And yes, the general public here has almost as many firearms per capita as the Americans do. It's just a different culture. Not one without violence or homicide, but still quite different, from the police point of view.
It's not a complex rule. If you're an officer, have a camera, and you have been accused of wrongdoing, then summary dismissal of the charges will not be possible if the footage is absent.
Have you given any thought to the implications of wearing a camera for 8-12 hours a day? Cops need to use the bathroom too... Body cameras will always need to have the ability to be turned off.
Of course this is a real problem. But if the camera can be turned off, then it will not be recording all bad behaviour, because the policeman can turn it off when he wants to (and then, instead of going to the bathroom, he can shoot someone).
I'd say it should only be public when used as part of a court case (introduced as evidence by either party), with the juries instructed that they may draw adverse inferences if the video goes missing for any reason (i.e. losing the tape is automatically suspect).

**Set exercise 1**
Copy all the records below word for word, and leave the pictures out.
**Set exercise 2**
Pick up the discussion above about police body cameras and keep it going from its last line.

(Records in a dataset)
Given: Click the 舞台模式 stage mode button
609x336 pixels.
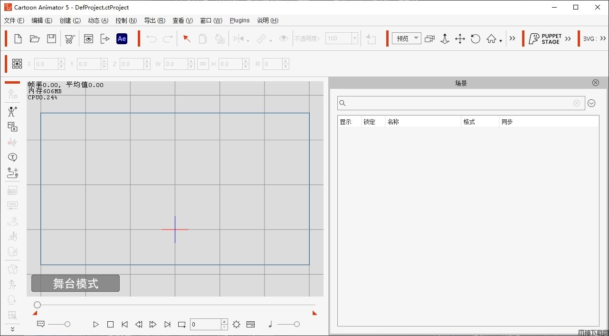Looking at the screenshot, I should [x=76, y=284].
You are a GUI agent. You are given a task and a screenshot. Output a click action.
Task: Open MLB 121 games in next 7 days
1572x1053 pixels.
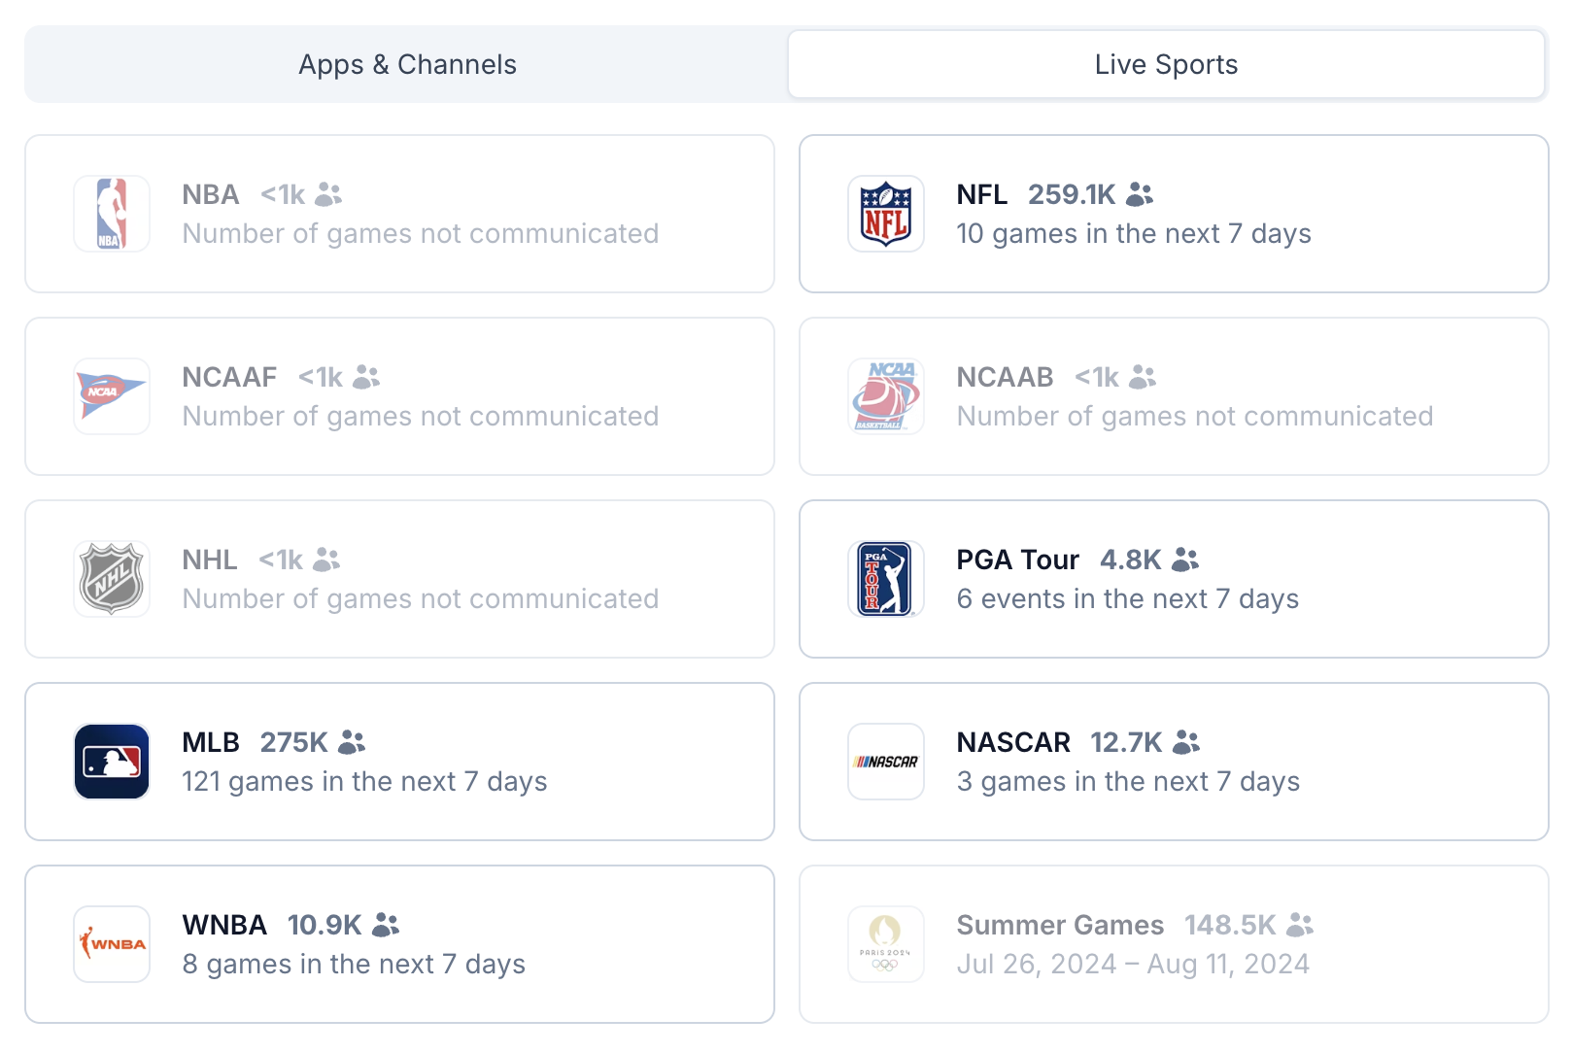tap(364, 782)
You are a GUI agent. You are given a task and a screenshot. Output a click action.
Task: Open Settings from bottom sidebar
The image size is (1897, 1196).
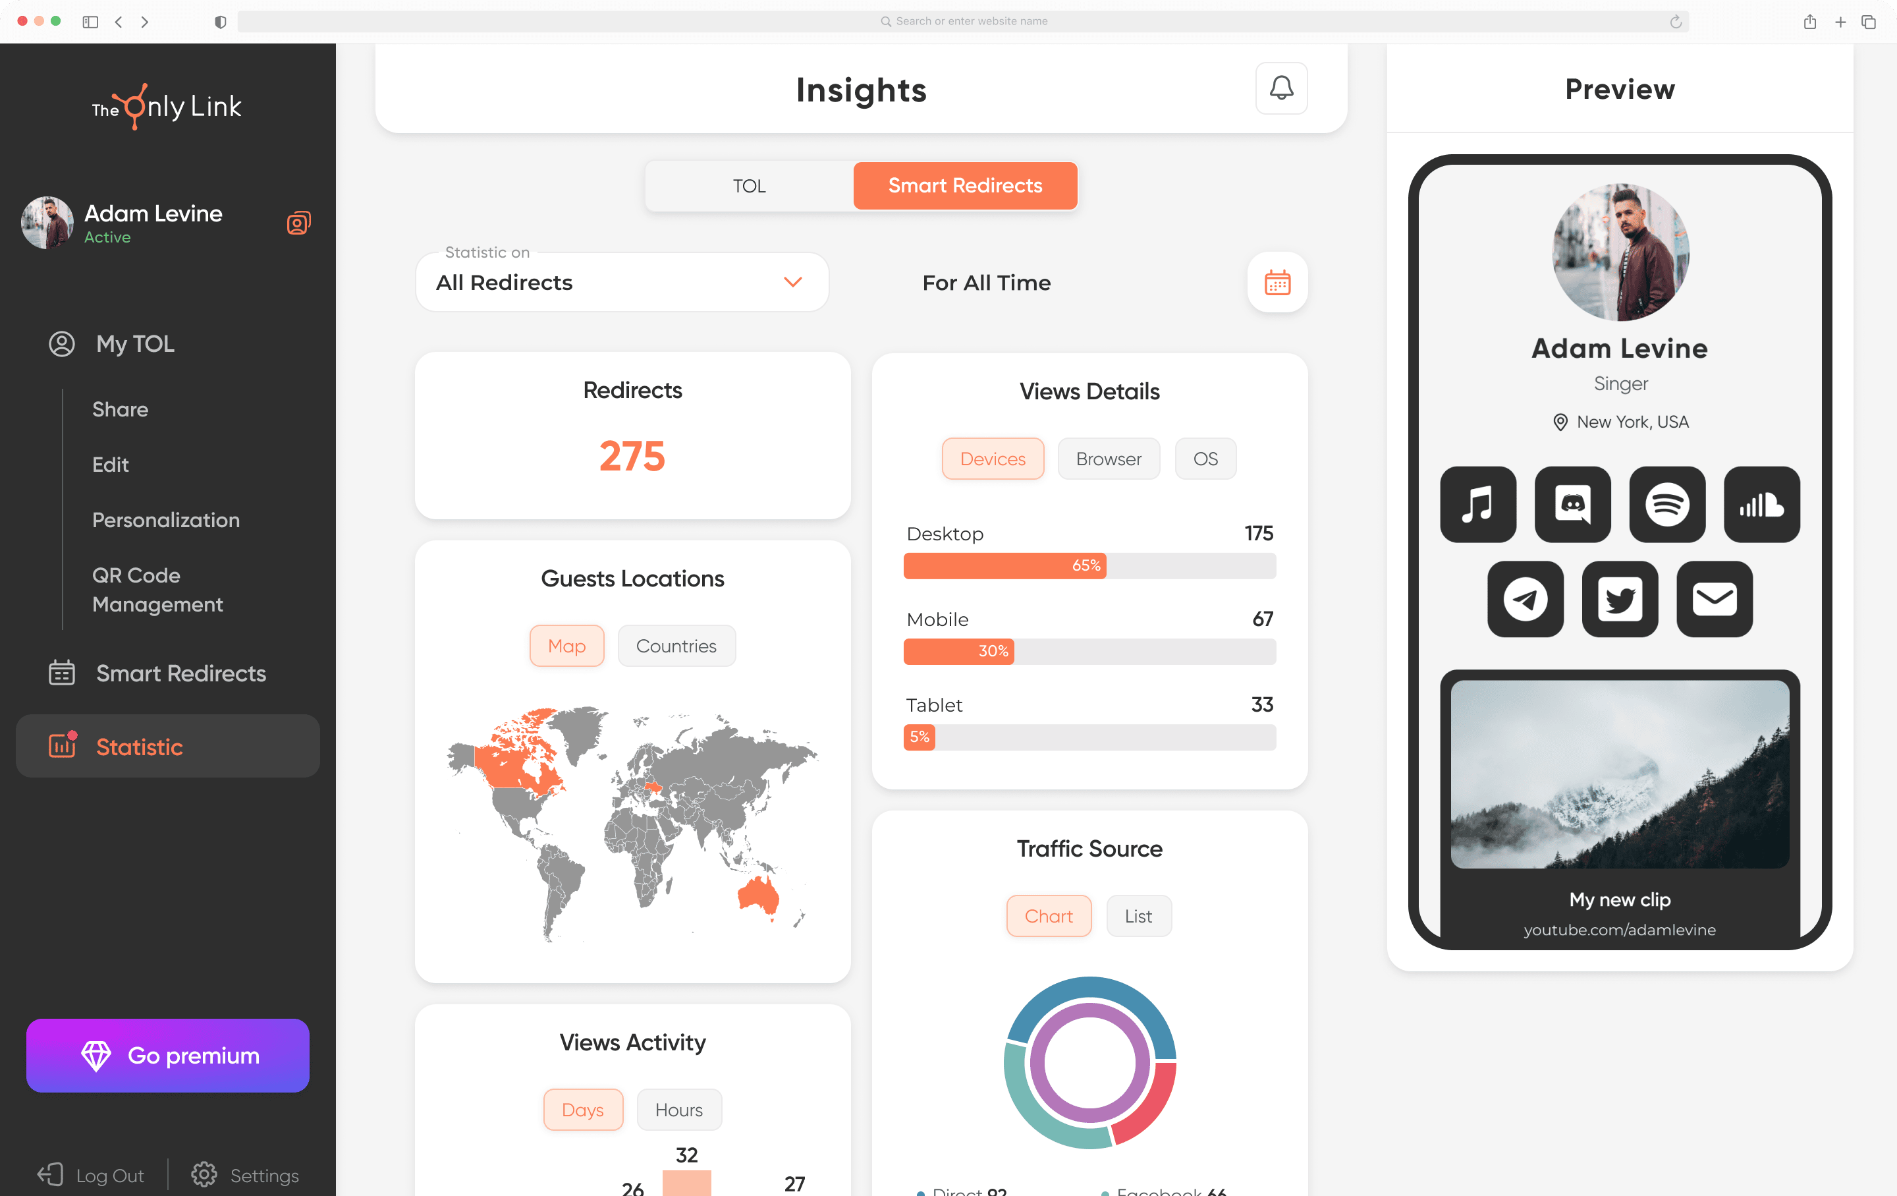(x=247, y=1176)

**Written answer 1**
Given: Click the 舞台模式 stage mode button
609x336 pixels.
Looking at the screenshot, I should [x=76, y=284].
You are a GUI agent. You are given a task and a screenshot. Output a click action.
Task: Open MLB 121 games in next 7 days
1572x1053 pixels.
tap(364, 782)
You are a GUI agent. You are given a task and a screenshot. Output a click action.
Task: Open Settings from bottom sidebar
The image size is (1897, 1196).
(x=247, y=1176)

**Written answer 2**
The rest of the time it should be kept and unwatched. Ideally, I also think it would be best if everyone had to give sworn statements before they knew what was or wasn't on video (so nobody gets to change stories to match...) and that the video was stored, archived, etc. by an outside agency that doesn't answer to either party. But I wonder how much of that they'd be able to accomplish.
Instead of turning the camera off, flag that section as private (and only available thru the courts and whatever lesser internal review / complaint mechanism).
There was a case here a few years ago where someone accused the police of assaulting them when they went in to report something (misconduct by a police officer from my vague memory). The police station had cctv cameras, but when the court asked for the video, the 20mins around the time claimed by the victim was "missing due to technical difficulties" - curiously the _only_ missing video in the preceding 18 months or any subsequent time.
If the police get to collect and only use the video when it suits them, I'd like to see "presumption of innocence" not apply (to police) when normally expected bodycam footage is missing.
As someone else mentioned, sometimes bystanders are caught on film doing something they don't want others to know they do -- they're at the "wrong" kind of club, religious service, political event, restaurant, etc. from the perspective of their family or social circle.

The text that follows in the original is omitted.